I think we first lit the candle when my brother was struggling in school and had to take a very important, make-or-break exam. When I was coming to America and waiting for my visa, my whole family prayed at the candle that I would make it through. During a major family financial crisis, Mother lit that candle—its flame burning bright, to show a family the way.

As the years passed and the family moved on—its four sons scattered across the seven seas and continents—the tradition spread, too. We grew to lean on that candle. When I was alone in America during my first year at Stanford, the transition to a new life and academic load came to a head one night. At 3 in the morning, I called my family across the ocean to tell them that I thought I might not make the cut, that I would have to come back home. I was fighting for my life, for the future I wanted in America. My parents both told me to hang on; and Mum, again that bountiful font of confidence, said she would pray and light the candle for me. I made it through that difficult night in Palo Alto thinking of a tabletop half a world away.

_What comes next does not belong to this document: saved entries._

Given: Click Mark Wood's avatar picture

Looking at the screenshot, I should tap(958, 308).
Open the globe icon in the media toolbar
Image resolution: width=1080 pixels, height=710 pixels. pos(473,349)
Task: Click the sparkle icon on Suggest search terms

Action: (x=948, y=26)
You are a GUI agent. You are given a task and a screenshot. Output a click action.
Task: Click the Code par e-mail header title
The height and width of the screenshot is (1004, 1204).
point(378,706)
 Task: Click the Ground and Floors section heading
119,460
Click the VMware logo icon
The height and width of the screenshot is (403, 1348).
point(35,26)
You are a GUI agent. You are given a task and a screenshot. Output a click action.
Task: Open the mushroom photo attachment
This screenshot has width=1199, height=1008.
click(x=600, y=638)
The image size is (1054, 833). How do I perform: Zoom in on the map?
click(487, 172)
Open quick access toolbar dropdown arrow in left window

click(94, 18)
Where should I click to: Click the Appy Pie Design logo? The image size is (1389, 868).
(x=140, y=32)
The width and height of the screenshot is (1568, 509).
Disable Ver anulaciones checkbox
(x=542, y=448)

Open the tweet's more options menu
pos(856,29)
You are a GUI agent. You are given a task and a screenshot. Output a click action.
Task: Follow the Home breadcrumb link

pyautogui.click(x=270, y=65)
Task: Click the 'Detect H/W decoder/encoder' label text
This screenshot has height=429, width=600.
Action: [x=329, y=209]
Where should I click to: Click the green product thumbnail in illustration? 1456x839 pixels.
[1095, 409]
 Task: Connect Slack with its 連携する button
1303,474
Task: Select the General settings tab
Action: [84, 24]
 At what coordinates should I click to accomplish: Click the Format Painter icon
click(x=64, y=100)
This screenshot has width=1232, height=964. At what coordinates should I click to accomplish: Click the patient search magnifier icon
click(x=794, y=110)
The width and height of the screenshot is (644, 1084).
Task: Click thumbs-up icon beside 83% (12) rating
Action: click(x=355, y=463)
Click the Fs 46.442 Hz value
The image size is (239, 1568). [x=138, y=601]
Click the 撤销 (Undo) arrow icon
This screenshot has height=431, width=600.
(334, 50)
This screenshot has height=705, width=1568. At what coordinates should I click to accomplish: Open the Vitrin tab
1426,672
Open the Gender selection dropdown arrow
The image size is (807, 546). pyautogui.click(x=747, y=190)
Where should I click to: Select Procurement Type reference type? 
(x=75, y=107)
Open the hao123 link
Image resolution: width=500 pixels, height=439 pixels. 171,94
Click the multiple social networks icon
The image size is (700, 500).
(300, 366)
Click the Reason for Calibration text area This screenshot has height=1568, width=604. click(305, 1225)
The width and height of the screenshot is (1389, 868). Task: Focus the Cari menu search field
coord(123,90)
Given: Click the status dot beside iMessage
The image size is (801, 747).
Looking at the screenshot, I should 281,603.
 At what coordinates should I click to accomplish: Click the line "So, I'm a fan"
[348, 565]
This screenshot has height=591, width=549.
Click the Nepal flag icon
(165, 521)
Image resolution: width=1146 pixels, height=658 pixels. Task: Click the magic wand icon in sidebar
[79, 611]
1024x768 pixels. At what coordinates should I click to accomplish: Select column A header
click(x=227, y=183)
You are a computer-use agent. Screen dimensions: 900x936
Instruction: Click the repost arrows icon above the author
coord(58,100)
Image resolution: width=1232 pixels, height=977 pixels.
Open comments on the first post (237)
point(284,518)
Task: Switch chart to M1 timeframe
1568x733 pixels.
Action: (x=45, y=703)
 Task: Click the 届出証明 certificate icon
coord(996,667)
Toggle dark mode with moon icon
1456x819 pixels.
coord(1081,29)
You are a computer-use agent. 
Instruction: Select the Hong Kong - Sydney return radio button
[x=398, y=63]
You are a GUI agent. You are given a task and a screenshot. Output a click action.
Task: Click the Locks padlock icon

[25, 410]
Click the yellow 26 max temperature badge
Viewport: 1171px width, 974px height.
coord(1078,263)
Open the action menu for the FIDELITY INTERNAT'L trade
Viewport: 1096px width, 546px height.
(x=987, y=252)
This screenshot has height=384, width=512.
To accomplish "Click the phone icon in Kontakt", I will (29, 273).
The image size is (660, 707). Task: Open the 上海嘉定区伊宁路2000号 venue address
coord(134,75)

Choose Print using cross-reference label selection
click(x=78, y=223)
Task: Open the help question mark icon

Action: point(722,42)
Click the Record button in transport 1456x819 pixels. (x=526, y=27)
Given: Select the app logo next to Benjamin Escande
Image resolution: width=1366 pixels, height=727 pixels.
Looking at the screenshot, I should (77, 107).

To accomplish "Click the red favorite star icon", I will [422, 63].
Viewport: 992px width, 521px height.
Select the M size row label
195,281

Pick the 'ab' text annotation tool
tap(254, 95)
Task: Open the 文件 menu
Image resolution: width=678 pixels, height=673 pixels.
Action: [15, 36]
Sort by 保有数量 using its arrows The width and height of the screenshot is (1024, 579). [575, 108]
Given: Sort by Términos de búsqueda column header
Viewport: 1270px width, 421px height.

As my parents aged, the tradition of the candle slowly passed on to us children. When my dad was undergoing surgery in India, it was my turn to call him and Mother and say that things would be all right and, yes, we would light a candle—in my home in California and in my brother's home in New Jersey and in another brother's in British Columbia. When my wife went into labor at the hospital, a big, stodgy candle—one with fragrance and a proper holder sitting in a safe location on my kitchen countertop—burned for all the hours until the baby had been greeted.

When my mother passed away after a long battle with cancer, all her sons flew from around the world to be there. We made sure we had lots of candles—at the church, at the funeral, lots of candles everywhere, repayment of all the ones she lit for us. We were lighting the way with many candles, to see her through safely on her journey to the beyond.


GEORGE VIEGAS, MS '95, lives in Anaheim Hills, Calif.